### Goal of the exercise
Format the data below as a JSON array of strings with one string per line, and leave out any blank lines.

### Material shown
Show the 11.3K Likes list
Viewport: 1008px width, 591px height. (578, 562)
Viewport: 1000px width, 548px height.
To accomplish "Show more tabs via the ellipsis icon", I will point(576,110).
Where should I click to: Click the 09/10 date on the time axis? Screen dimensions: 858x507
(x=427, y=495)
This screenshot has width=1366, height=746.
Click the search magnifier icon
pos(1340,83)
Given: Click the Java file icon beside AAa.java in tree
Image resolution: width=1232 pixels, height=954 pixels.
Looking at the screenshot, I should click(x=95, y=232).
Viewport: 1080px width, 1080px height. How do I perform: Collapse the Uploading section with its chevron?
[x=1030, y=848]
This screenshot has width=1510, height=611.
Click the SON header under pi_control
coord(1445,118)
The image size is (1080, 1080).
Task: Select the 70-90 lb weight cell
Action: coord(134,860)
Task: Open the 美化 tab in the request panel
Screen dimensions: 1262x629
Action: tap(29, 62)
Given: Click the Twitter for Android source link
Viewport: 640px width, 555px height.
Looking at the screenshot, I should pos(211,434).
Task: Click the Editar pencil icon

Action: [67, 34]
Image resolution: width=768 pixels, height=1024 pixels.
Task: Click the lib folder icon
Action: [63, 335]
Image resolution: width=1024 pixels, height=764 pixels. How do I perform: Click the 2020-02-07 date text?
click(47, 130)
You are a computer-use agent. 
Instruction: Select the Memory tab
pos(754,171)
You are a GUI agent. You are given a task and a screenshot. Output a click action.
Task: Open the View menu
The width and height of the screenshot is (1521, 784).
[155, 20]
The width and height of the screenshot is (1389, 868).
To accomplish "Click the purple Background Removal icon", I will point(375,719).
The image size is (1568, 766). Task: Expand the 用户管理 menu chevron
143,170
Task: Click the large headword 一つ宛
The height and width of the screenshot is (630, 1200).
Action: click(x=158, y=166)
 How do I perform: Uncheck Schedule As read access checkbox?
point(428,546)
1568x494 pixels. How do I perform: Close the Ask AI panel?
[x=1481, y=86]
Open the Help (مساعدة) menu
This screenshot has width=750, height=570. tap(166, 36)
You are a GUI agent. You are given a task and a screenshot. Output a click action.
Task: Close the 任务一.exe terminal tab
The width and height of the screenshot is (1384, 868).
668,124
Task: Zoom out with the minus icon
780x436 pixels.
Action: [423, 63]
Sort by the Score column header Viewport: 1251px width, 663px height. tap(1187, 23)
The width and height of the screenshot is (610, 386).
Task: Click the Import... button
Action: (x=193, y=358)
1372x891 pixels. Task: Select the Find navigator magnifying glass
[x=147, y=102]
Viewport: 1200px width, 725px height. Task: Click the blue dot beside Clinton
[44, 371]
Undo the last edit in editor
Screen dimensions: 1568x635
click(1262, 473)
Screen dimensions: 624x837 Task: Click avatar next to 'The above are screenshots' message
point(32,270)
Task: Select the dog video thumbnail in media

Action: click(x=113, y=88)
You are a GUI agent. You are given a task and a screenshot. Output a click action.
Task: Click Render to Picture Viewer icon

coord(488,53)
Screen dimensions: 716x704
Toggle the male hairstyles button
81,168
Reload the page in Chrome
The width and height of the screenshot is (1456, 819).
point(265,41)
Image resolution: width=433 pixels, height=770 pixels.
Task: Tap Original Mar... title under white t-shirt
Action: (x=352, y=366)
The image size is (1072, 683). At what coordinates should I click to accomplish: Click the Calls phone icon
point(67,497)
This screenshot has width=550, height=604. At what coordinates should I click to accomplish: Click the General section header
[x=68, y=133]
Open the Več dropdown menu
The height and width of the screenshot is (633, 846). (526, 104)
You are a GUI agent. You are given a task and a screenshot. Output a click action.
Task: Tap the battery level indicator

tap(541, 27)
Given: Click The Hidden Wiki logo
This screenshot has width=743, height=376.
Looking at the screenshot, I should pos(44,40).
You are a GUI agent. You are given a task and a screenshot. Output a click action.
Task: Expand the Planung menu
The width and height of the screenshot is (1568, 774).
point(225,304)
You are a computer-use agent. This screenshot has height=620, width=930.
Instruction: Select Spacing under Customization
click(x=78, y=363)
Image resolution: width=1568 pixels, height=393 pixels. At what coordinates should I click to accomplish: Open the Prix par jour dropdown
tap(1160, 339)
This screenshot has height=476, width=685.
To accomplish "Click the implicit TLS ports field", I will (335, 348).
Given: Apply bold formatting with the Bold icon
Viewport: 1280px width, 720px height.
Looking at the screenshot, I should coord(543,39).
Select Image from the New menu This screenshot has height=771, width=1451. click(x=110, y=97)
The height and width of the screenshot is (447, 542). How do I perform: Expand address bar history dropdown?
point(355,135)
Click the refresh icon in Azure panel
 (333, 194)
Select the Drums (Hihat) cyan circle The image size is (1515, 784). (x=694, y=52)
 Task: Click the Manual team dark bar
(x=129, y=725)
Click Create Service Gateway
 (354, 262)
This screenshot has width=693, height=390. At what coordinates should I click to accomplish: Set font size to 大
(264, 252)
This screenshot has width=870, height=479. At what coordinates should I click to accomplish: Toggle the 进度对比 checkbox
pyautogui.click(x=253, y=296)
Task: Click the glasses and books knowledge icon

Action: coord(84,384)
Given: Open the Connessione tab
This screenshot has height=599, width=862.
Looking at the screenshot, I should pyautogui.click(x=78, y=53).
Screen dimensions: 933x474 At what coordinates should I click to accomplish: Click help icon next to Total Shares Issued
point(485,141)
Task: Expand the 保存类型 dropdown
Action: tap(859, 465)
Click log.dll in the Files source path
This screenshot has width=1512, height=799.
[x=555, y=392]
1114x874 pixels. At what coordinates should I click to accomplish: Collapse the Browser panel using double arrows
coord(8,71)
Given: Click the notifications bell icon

### Task answer
[
  "Show the 11.3K Likes list",
  "Viewport: 1008px width, 591px height. (578, 562)",
  "Viewport: 1000px width, 548px height.",
  "To accomplish \"Show more tabs via the ellipsis icon\", I will point(576,110).",
  "Where should I click to: Click the 09/10 date on the time axis? Screen dimensions: 858x507",
  "(x=427, y=495)",
  "This screenshot has width=1366, height=746.",
  "Click the search magnifier icon",
  "pos(1340,83)",
  "Given: Click the Java file icon beside AAa.java in tree",
  "Image resolution: width=1232 pixels, height=954 pixels.",
  "Looking at the screenshot, I should click(x=95, y=232).",
  "Viewport: 1080px width, 1080px height. How do I perform: Collapse the Uploading section with its chevron?",
  "[x=1030, y=848]",
  "This screenshot has width=1510, height=611.",
  "Click the SON header under pi_control",
  "coord(1445,118)",
  "The image size is (1080, 1080).",
  "Task: Select the 70-90 lb weight cell",
  "Action: coord(134,860)",
  "Task: Open the 美化 tab in the request panel",
  "Screen dimensions: 1262x629",
  "Action: tap(29, 62)",
  "Given: Click the Twitter for Android source link",
  "Viewport: 640px width, 555px height.",
  "Looking at the screenshot, I should pos(211,434).",
  "Task: Click the Editar pencil icon",
  "Action: [67, 34]",
  "Image resolution: width=768 pixels, height=1024 pixels.",
  "Task: Click the lib folder icon",
  "Action: [63, 335]",
  "Image resolution: width=1024 pixels, height=764 pixels. How do I perform: Click the 2020-02-07 date text?",
  "click(47, 130)",
  "You are a computer-use agent. ",
  "Instruction: Select the Memory tab",
  "pos(754,171)",
  "You are a GUI agent. You are given a task and a screenshot. Output a click action.",
  "Task: Open the View menu",
  "The width and height of the screenshot is (1521, 784).",
  "[155, 20]",
  "The width and height of the screenshot is (1389, 868).",
  "To accomplish \"Click the purple Background Removal icon\", I will point(375,719).",
  "The image size is (1568, 766). Task: Expand the 用户管理 menu chevron",
  "143,170",
  "Task: Click the large headword 一つ宛",
  "The height and width of the screenshot is (630, 1200).",
  "Action: click(x=158, y=166)",
  " How do I perform: Uncheck Schedule As read access checkbox?",
  "point(428,546)",
  "1568x494 pixels. How do I perform: Close the Ask AI panel?",
  "[x=1481, y=86]",
  "Open the Help (مساعدة) menu",
  "This screenshot has width=750, height=570. tap(166, 36)",
  "You are a GUI agent. You are given a task and a screenshot. Output a click action.",
  "Task: Close the 任务一.exe terminal tab",
  "The width and height of the screenshot is (1384, 868).",
  "668,124",
  "Task: Zoom out with the minus icon",
  "780x436 pixels.",
  "Action: [423, 63]",
  "Sort by the Score column header Viewport: 1251px width, 663px height. tap(1187, 23)",
  "The width and height of the screenshot is (610, 386).",
  "Task: Click the Import... button",
  "Action: (x=193, y=358)",
  "1372x891 pixels. Task: Select the Find navigator magnifying glass",
  "[x=147, y=102]",
  "Viewport: 1200px width, 725px height. Task: Click the blue dot beside Clinton",
  "[44, 371]",
  "Undo the last edit in editor",
  "Screen dimensions: 1568x635",
  "click(1262, 473)",
  "Screen dimensions: 624x837 Task: Click avatar next to 'The above are screenshots' message",
  "point(32,270)",
  "Task: Select the dog video thumbnail in media",
  "Action: click(x=113, y=88)",
  "You are a GUI agent. You are given a task and a screenshot. Output a click action.",
  "Task: Click Render to Picture Viewer icon",
  "coord(488,53)",
  "Screen dimensions: 716x704",
  "Toggle the male hairstyles button",
  "81,168",
  "Reload the page in Chrome",
  "The width and height of the screenshot is (1456, 819).",
  "point(265,41)",
  "Image resolution: width=433 pixels, height=770 pixels.",
  "Task: Tap Original Mar... title under white t-shirt",
  "Action: (x=352, y=366)",
  "The image size is (1072, 683). At what coordinates should I click to accomplish: Click the Calls phone icon",
  "point(67,497)",
  "This screenshot has width=550, height=604. At what coordinates should I click to accomplish: Click the General section header",
  "[x=68, y=133]",
  "Open the Več dropdown menu",
  "The height and width of the screenshot is (633, 846). (526, 104)",
  "You are a GUI agent. You are given a task and a screenshot. Output a click action.",
  "Task: Tap the battery level indicator",
  "tap(541, 27)",
  "Given: Click The Hidden Wiki logo",
  "This screenshot has width=743, height=376.",
  "Looking at the screenshot, I should pos(44,40).",
  "You are a GUI agent. You are given a task and a screenshot. Output a click action.",
  "Task: Expand the Planung menu",
  "The width and height of the screenshot is (1568, 774).",
  "point(225,304)",
  "You are a computer-use agent. This screenshot has height=620, width=930.",
  "Instruction: Select Spacing under Customization",
  "click(x=78, y=363)",
  "Image resolution: width=1568 pixels, height=393 pixels. At what coordinates should I click to accomplish: Open the Prix par jour dropdown",
  "tap(1160, 339)",
  "This screenshot has height=476, width=685.",
  "To accomplish \"Click the implicit TLS ports field\", I will (335, 348).",
  "Given: Apply bold formatting with the Bold icon",
  "Viewport: 1280px width, 720px height.",
  "Looking at the screenshot, I should coord(543,39).",
  "Select Image from the New menu This screenshot has height=771, width=1451. click(x=110, y=97)",
  "The height and width of the screenshot is (447, 542). How do I perform: Expand address bar history dropdown?",
  "point(355,135)",
  "Click the refresh icon in Azure panel",
  " (333, 194)",
  "Select the Drums (Hihat) cyan circle The image size is (1515, 784). (x=694, y=52)",
  " Task: Click the Manual team dark bar",
  "(x=129, y=725)",
  "Click Create Service Gateway",
  " (354, 262)",
  "This screenshot has width=693, height=390. At what coordinates should I click to accomplish: Set font size to 大",
  "(264, 252)",
  "This screenshot has width=870, height=479. At what coordinates should I click to accomplish: Toggle the 进度对比 checkbox",
  "pyautogui.click(x=253, y=296)",
  "Task: Click the glasses and books knowledge icon",
  "Action: coord(84,384)",
  "Given: Open the Connessione tab",
  "This screenshot has height=599, width=862.",
  "Looking at the screenshot, I should pyautogui.click(x=78, y=53).",
  "Screen dimensions: 933x474 At what coordinates should I click to accomplish: Click help icon next to Total Shares Issued",
  "point(485,141)",
  "Task: Expand the 保存类型 dropdown",
  "Action: tap(859, 465)",
  "Click log.dll in the Files source path",
  "This screenshot has width=1512, height=799.",
  "[x=555, y=392]",
  "1114x874 pixels. At what coordinates should I click to accomplish: Collapse the Browser panel using double arrows",
  "coord(8,71)",
  "Given: Click the notifications bell icon"
]